Data table
Aboriginal and Torres Strait Islander people
Most Aboriginal and Torres Strait Islander clients were treated with methadone.
In June 2020, there were 5,693 clients receiving pharmacotherapy treatment who identified as Indigenous Australians (Table S9). This is a rate of 66 clients per 10,000 Indigenous Australians.
Of those Indigenous Australian clients with pharmacotherapy type provided, over half (53%) were treated with methadone in 2020. The remaining Indigenous Australian clients were treated with buprenorphine (32%), buprenorphine naloxone (13%) or buprenorphine LAI (1%). Victoria provides pharmacotherapy type as a total for Indigenous clients (Table S9).
From 2016 to 2020, treatment with:
- methadone fell (from 67% of Indigenous clients to 53%)
- buprenorphine increased (from 22% of Indigenous clients to 32%), and
- buprenorphine-naloxone rose (from 11% of Indigenous clients to 13%).
The Australian Capital Territory had the highest rate of Indigenous clients receiving pharmacotherapy treatment on a snapshot day with 144 clients per 10,000 Indigenous Australians (or 121 Indigenous Australian clients). This was followed by Victoria with 124 clients per 10,000 Indigenous Australians (or 791 Indigneous Australian clients) and New South Wales with 122 clients per 10,000 Indigenous Australians (or 3,482 Indigenous Australian clients). The Northern Territory had the lowest rate of Indigenous clients with 4 clients per 10,000 Indigenous Australians or 34 Indigenous Australian clients (Table S.9).
What treatments did clients receive?
Methadone continued to be the most commonly prescribed pharmacotherapy drug.

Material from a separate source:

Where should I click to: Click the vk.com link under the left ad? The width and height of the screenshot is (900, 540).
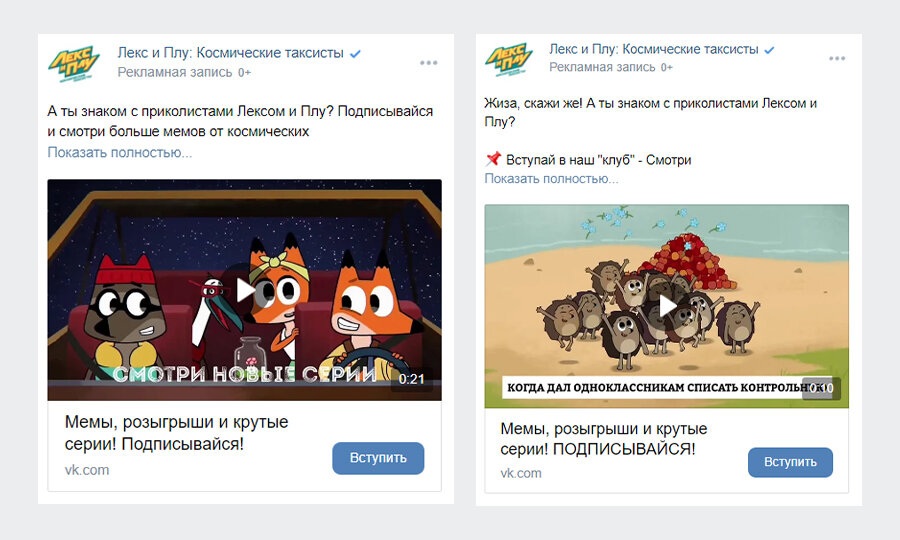tap(87, 470)
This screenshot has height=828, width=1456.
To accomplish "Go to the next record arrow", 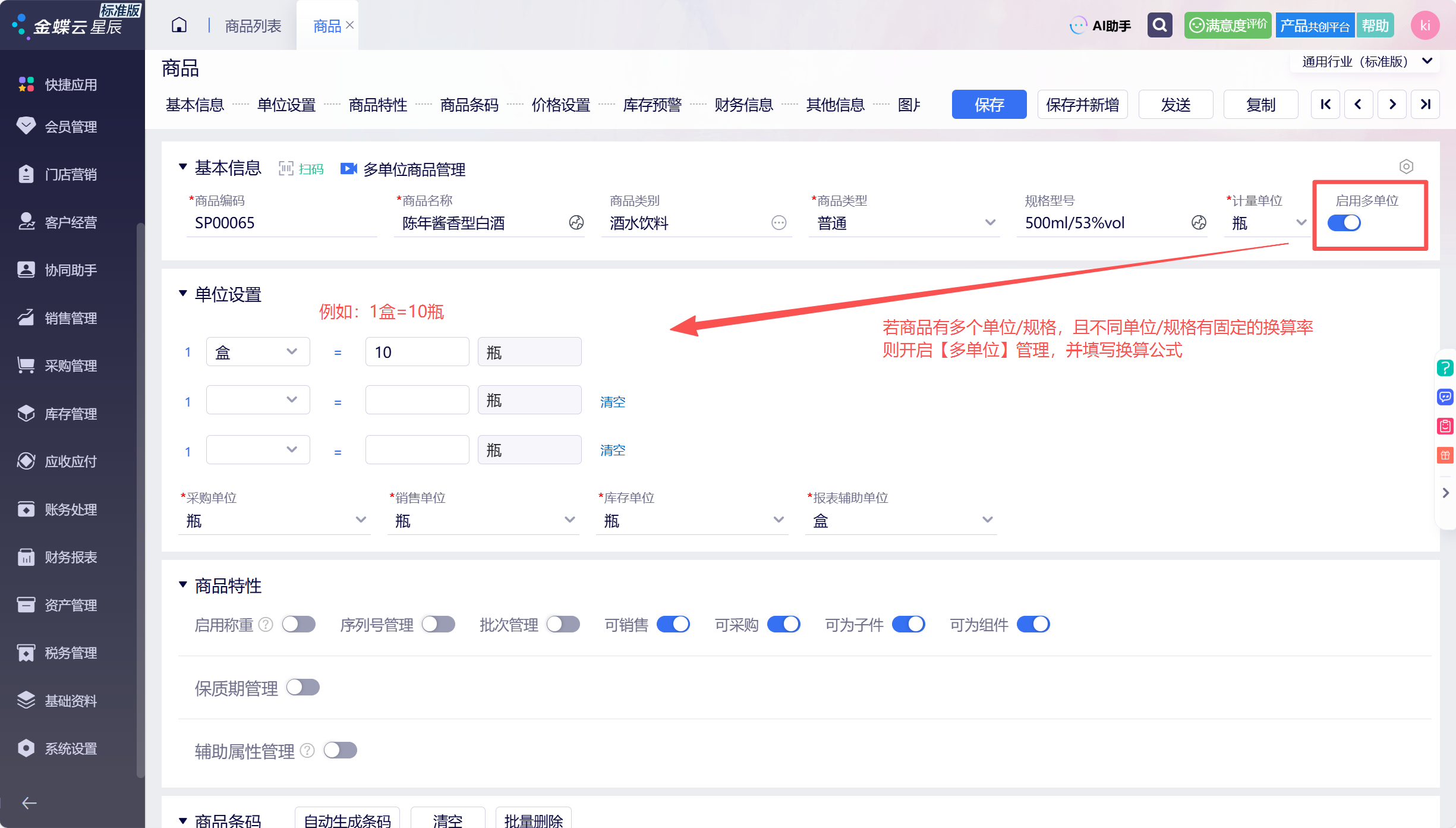I will click(x=1392, y=105).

On a snapshot day in 2020, 58% or 31,093 clients were treated with methadone, 21% (10,950 clients) received buprenorphine-naloxone, 19% (9,970 clients) received buprenorphine and 2% (1,303) received buprenorphine LAI (Table S4). However, it should be noted that New South Wales does not separately report clients receiving buprenorphine-naloxone or buprenorphine LAI—these clients are included in the number of clients receiving buprenorphine.
From 2011 to 2020, treatment with:
- methadone fell (from 69% of clients to 58%)
- buprenorphine-naloxone increased (from 18% of clients to 21%), and
- buprenorphine rose (from 14% of clients to 19%) (Table S4).
Previous trend data have shown that buprenorphine-naloxone prescription is replacing buprenorphine prescription. This is in keeping with the national guidelines which recommend that buprenorphine-naloxone should be preferred over buprenorphine for most clients as it is expected to have a lower risk of diversion (that is, injected by the client or sold to others to inject) (DoH 2014). On a snapshot day in 2020, the number of clients receiving methadone and buprenorphine-naloxone treatments both decreased compared with the previous year (from 61% and 23% in 2019 to 58% and 21% in 2020, respectively). Clients receiving buprenorphine increased between 2019 to 2020, from 17% to 19%. The introduction of buprenorphine LAI, reported in some jurisdictions for the first time in 2020, accounted for 2.4% of opioid pharmacotherapy treatment. Changes in treatment type between 2019 and 2020 may be impacted by this change.
The proportion of clients receiving each of the 4 pharmacotherapies varies across states and territories (Figure CLIENTS5). In 2020, methadone was the most common pharmacotherapy drug in all jurisdictions except Queensland, Tasmania and the Northern Territory where buprenorphine-naloxone was the most common pharmacotherapy drug (46%, 46% and 67% of clients, respectively). The Australian Capital Territory and New South Wales had the highest proportion of clients receiving methadone (69% and 62%, respectively). In contrast, 19% of clients in the Northern Territory were prescribed methadone. Buprenorphine-naloxone is the default treatment drug for the main pharmacotherapy program in the Northern Territory (Table S4).